The plot, such as it is, involves a research facility in Papua New Guinea that accidentally releases an experimental gas called “Operation Sweet Death” which turns the recently deceased into flesh-eating monsters.
The government sends in an elite SWAT team to take care of business. Along the way they run into two reporters and together, they make their way through the jungle, battling hordes of monsters, to the research facility to…well it’s never exactly clear what their ultimate goal is, but there sure takes a lot of gore-filled violence to get there.
Most of the plot makes very little sense. The dubbed dialogue is hilariously bad, and the acting is atrocious. There is a ton of very obvious stock footage of animals and natives thrown in to boost the run time. The score is by the very excellent band Goblin, but all of it is recycled from various other films.

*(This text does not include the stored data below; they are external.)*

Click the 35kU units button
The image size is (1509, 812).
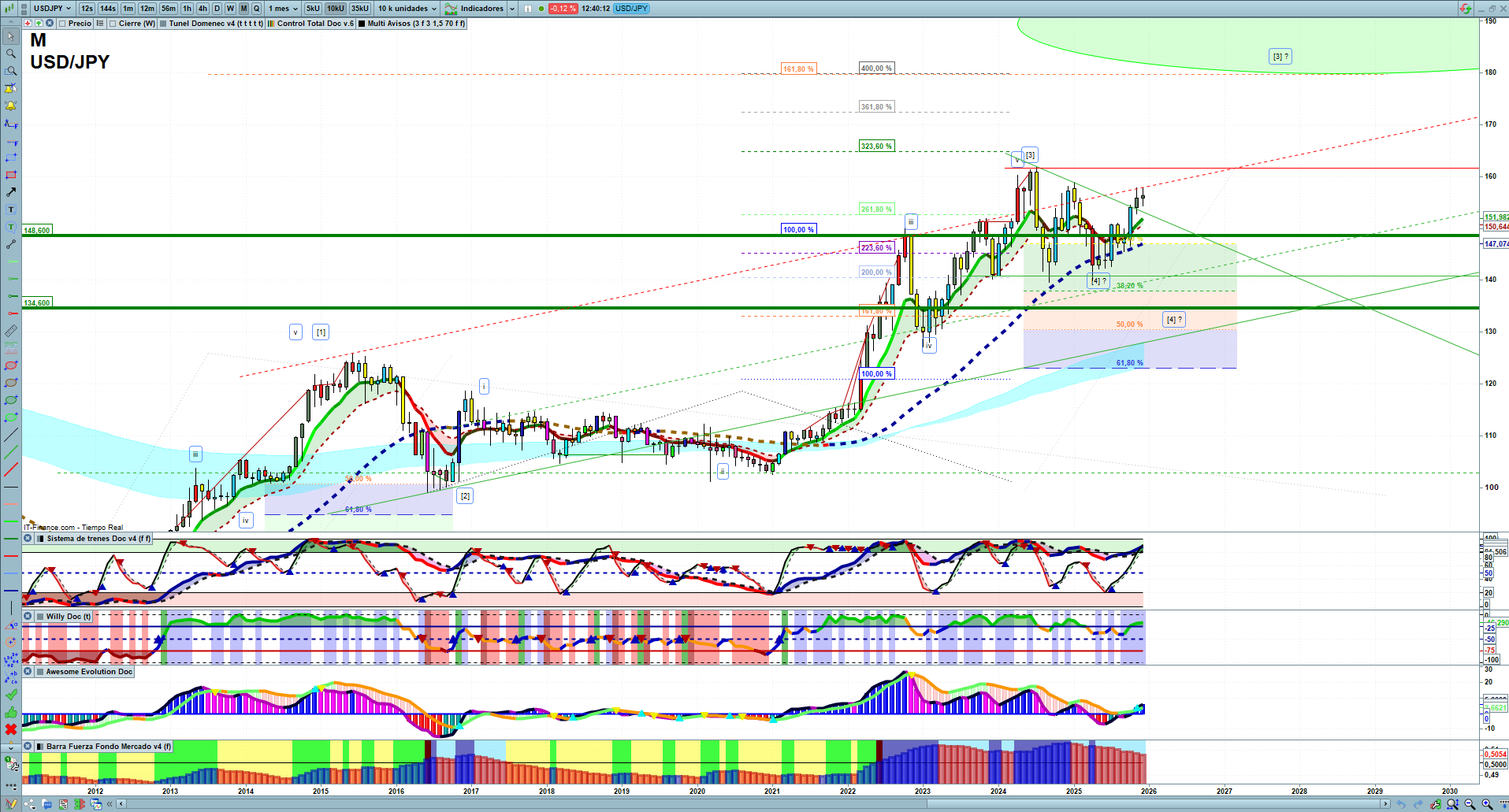359,8
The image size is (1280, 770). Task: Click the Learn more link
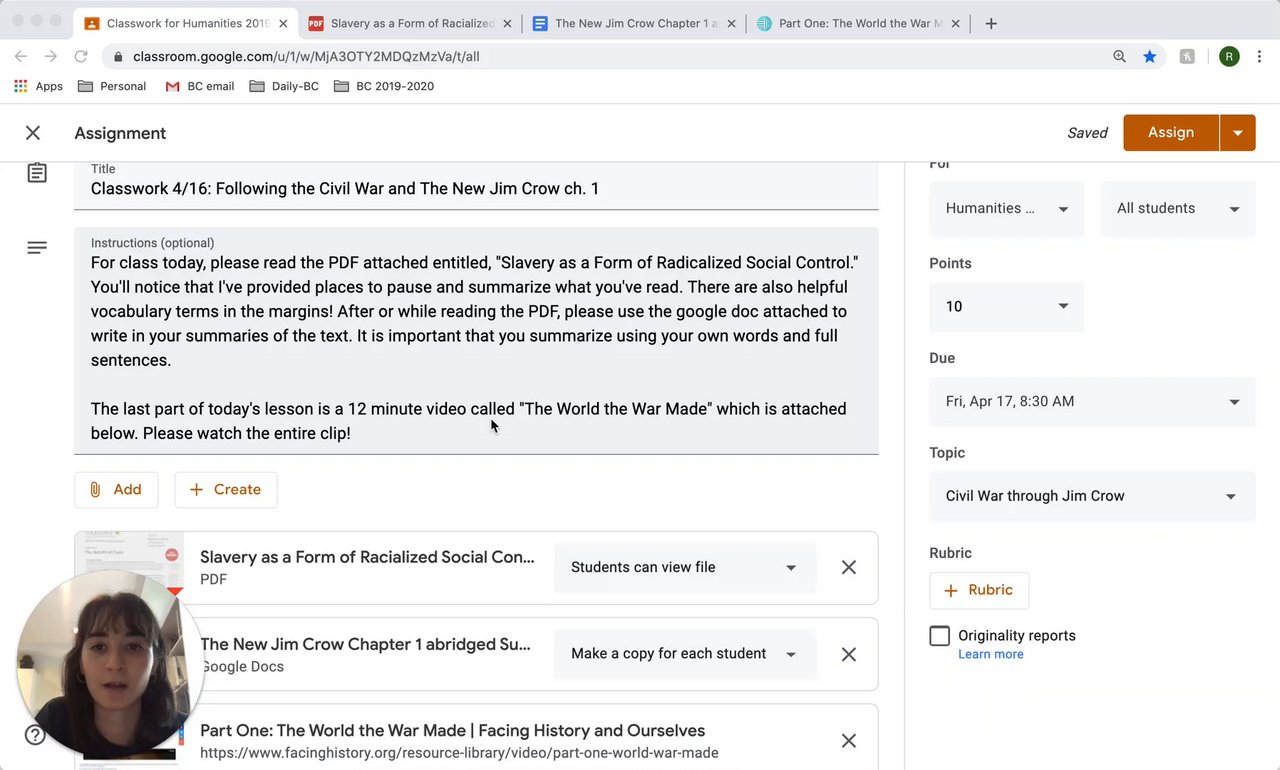990,654
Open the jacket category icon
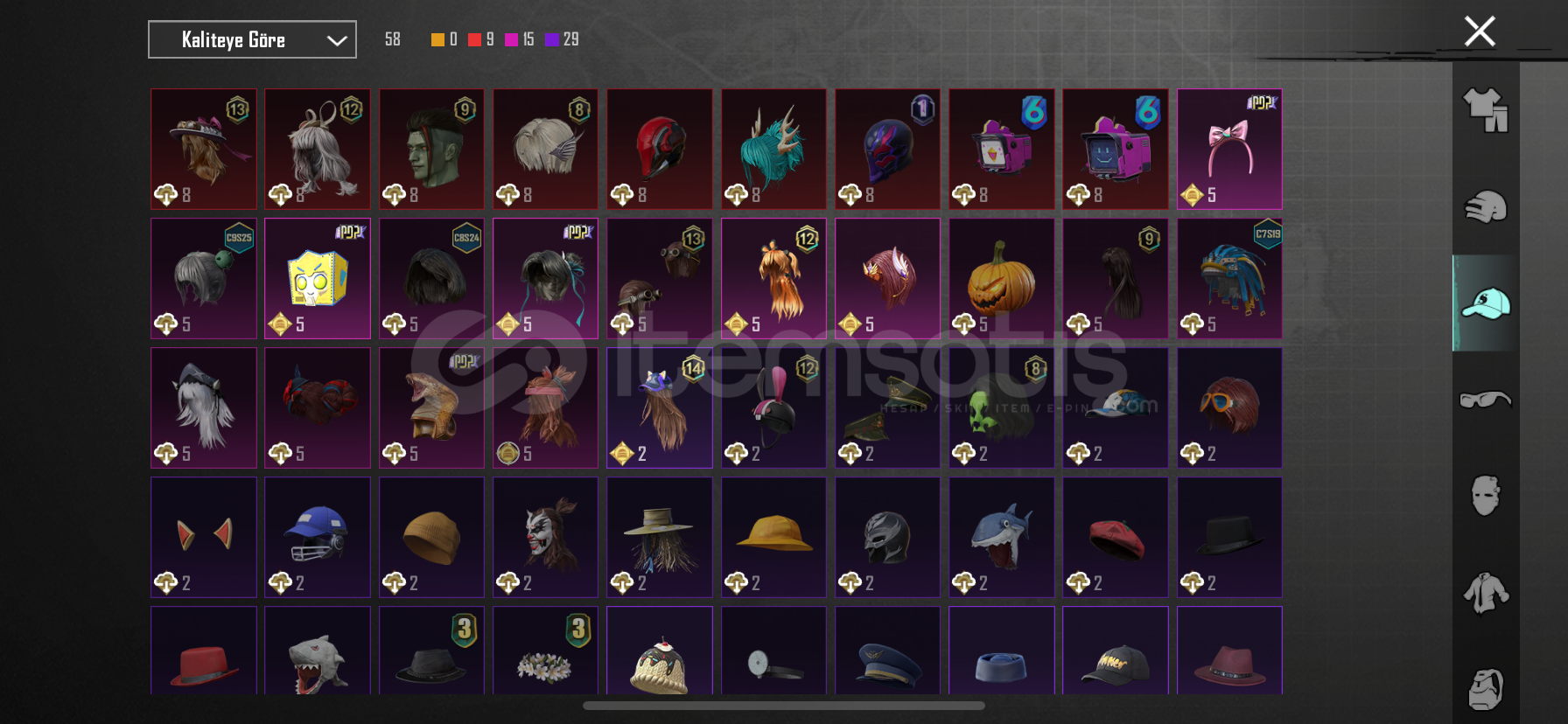1568x724 pixels. (x=1485, y=593)
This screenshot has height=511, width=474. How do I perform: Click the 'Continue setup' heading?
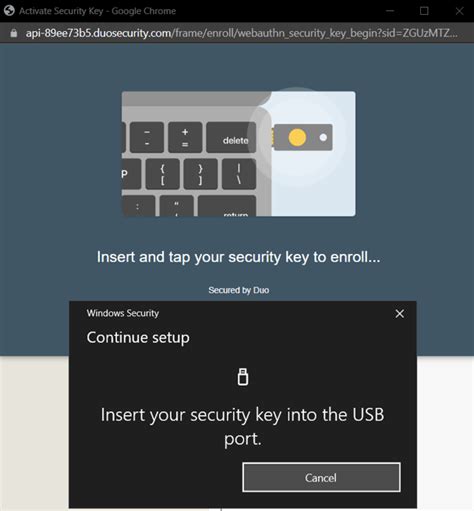coord(138,337)
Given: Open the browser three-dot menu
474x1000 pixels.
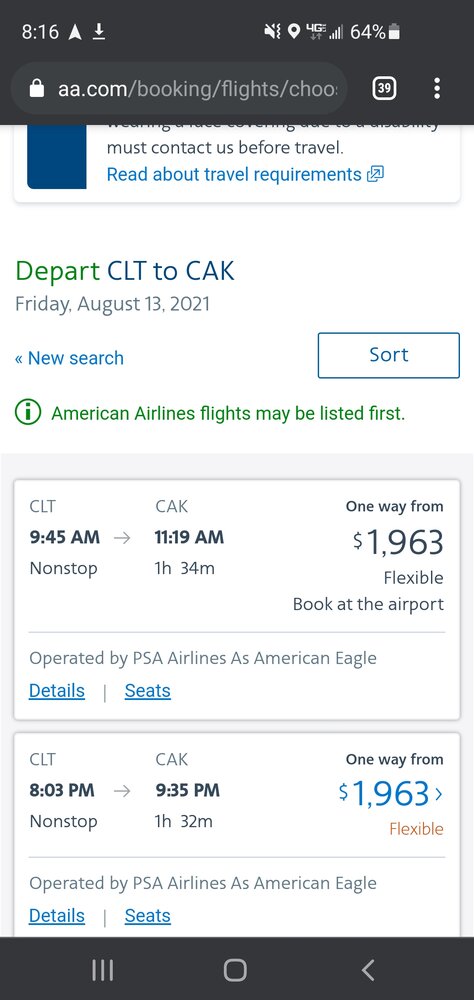Looking at the screenshot, I should (x=436, y=88).
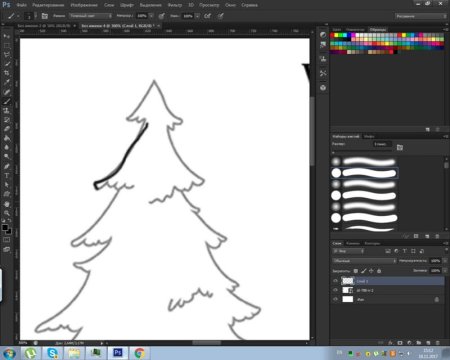Choose the second hard round brush preset
This screenshot has width=450, height=360.
point(364,195)

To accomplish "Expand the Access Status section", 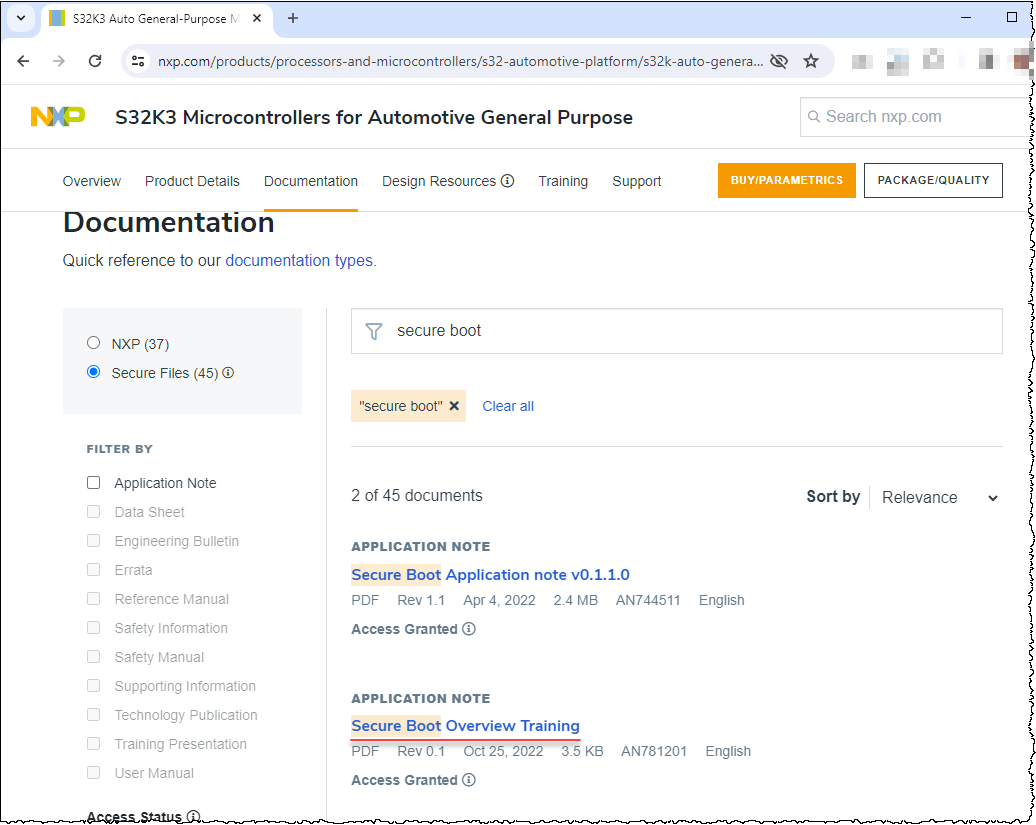I will (134, 815).
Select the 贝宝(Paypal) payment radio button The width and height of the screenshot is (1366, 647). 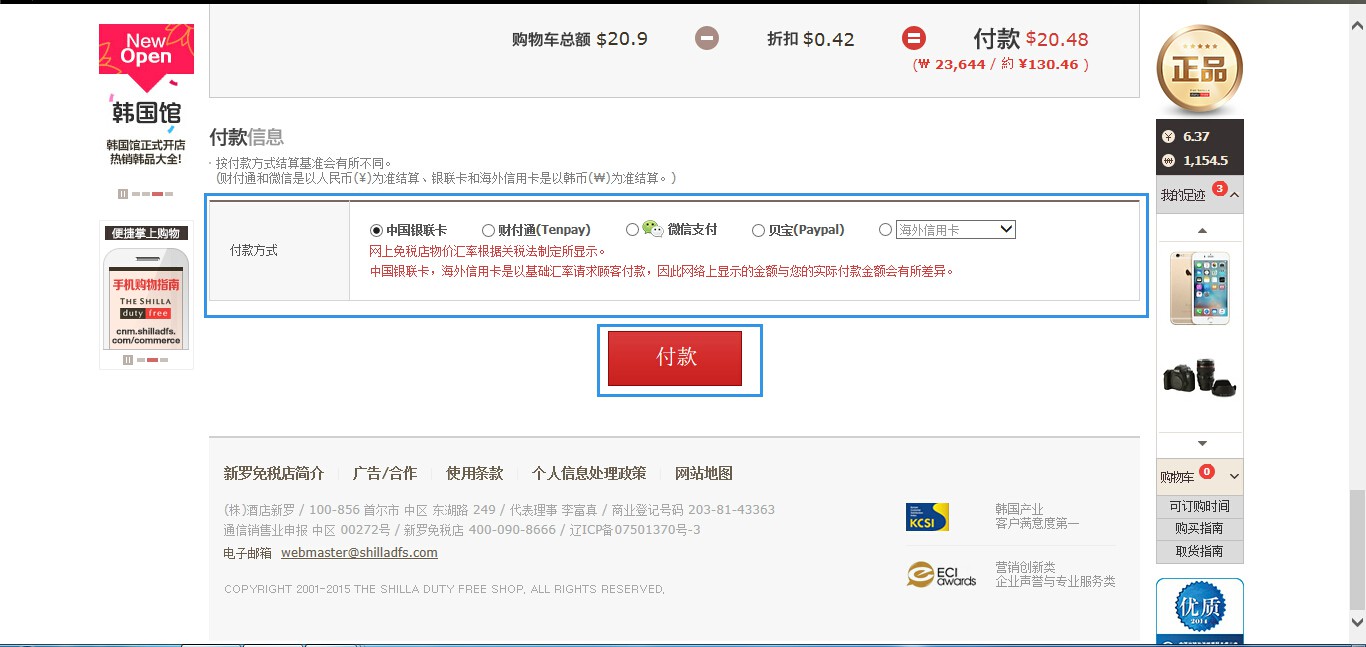tap(758, 230)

The characters make ridiculous decisions after ridiculous decisions. Though early on they figure out the only way to kill the zombies is to shoot them in the head, they constantly shoot them everywhere but the brain pan. One guy liked to taunt them and dance around them for some reason. Whenever a zombie attacks the other characters literally just stand there for the longest time watching them eat their friends until finally decide to act. Etc,. etc.
I’ve seen a lot of bad horror movies. I’ve seen a lot of bad zombie movies. This is one of the worst ones I’ve ever seen. And yet, under the right circumstance, in the right mood this film kind of works.